Monitoring of activity dynamics of an anaerobic digester bacterial community using 16S rRNA polymerase chain reaction–single‐strand conformation polymorphism analysis

Abstract

The influence of parameter changes on the bacterial community of a laboratory‐scale anaerobic digester fed with glucose was investigated using a culture‐independent approach based on single‐strand conformation polymorphism (SSCP) analysis of total 16S rDNA and 16S rRNA amplification products. With the digester operating at steady state, the 16S rDNA SSCP patterns of the bacterial community showed eight peaks, whereas the 16S rRNA patterns showed six peaks with a very prominent one corresponding to a Spirochaetes‐related bacterium.

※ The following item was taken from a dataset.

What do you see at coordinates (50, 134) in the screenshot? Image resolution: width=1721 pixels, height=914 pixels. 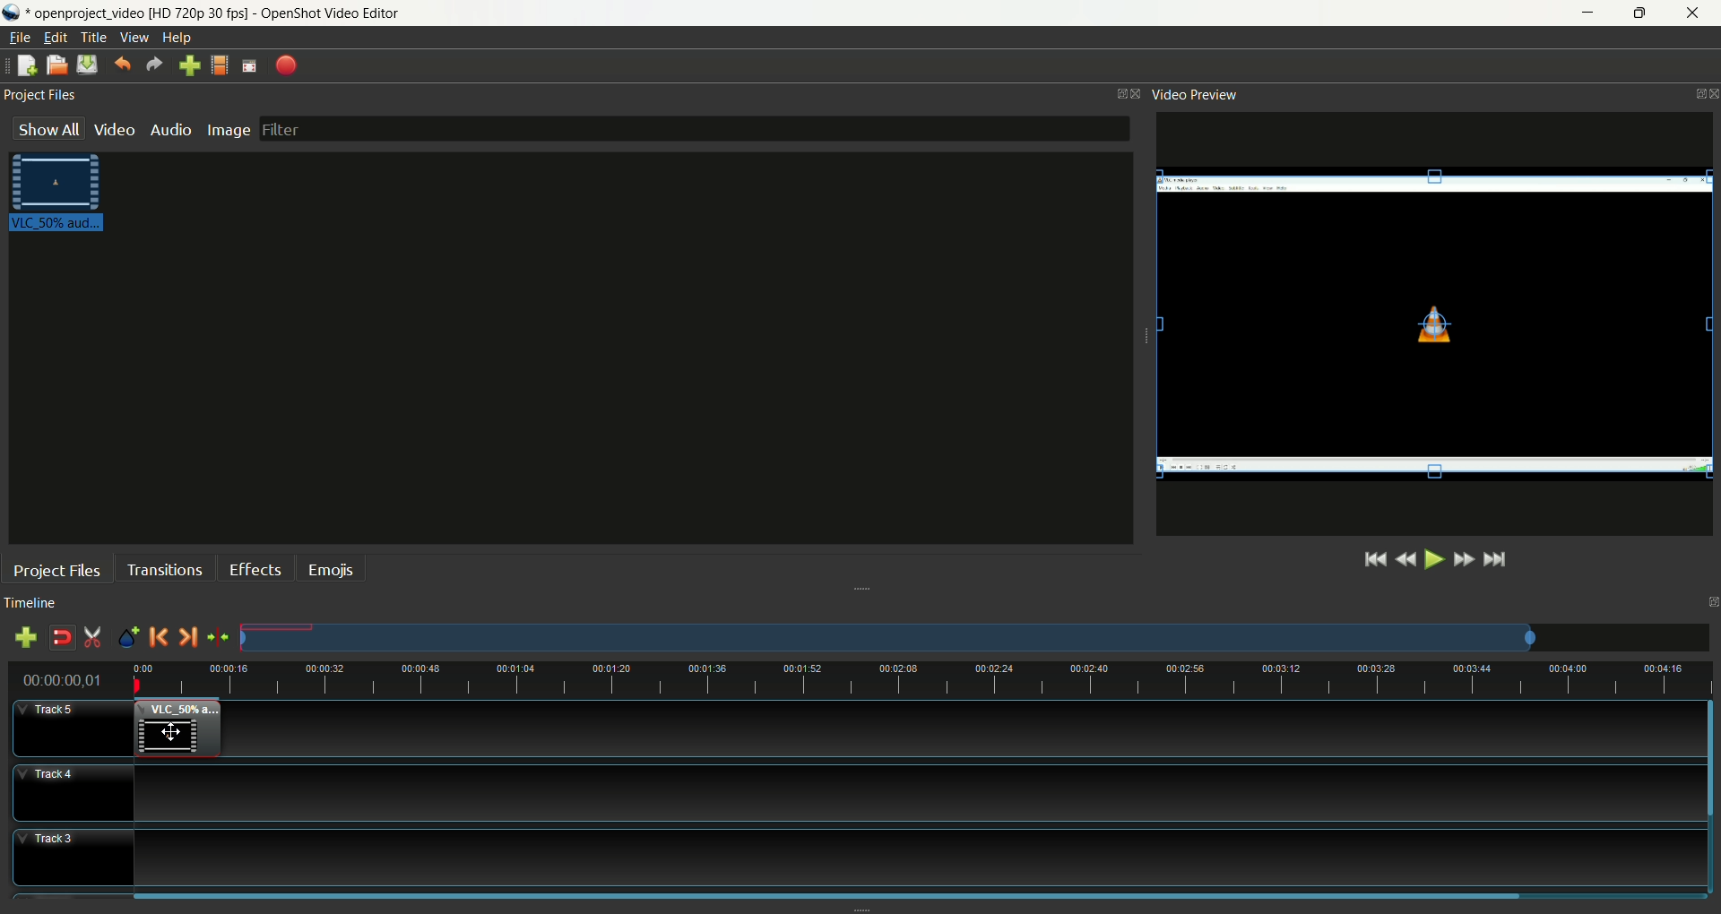 I see `show all` at bounding box center [50, 134].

An acidic shock at pH 6 caused an increase in the 16S rRNA level of two Clostridium‐related bacteria. After a 1 week starvation period, the major bacteria present reverted to a basal 16S rRNA level proportional to their 16S rDNA level. Starvation revealed the presence of a previously undetected peak whose corresponding sequence was deeply branched into the low G+C Gram‐positive bacteria phylum. Twenty‐four hours after a spiked addition to the starved digester community of starch, glucose, lactate or sulphate, an upsurge in several new 16S rRNA‐derived peaks was observed. Thus, the perturbation approach combined with 16S rRNA analysis revealed bacteria that had not been detected through 16S rDNA analysis.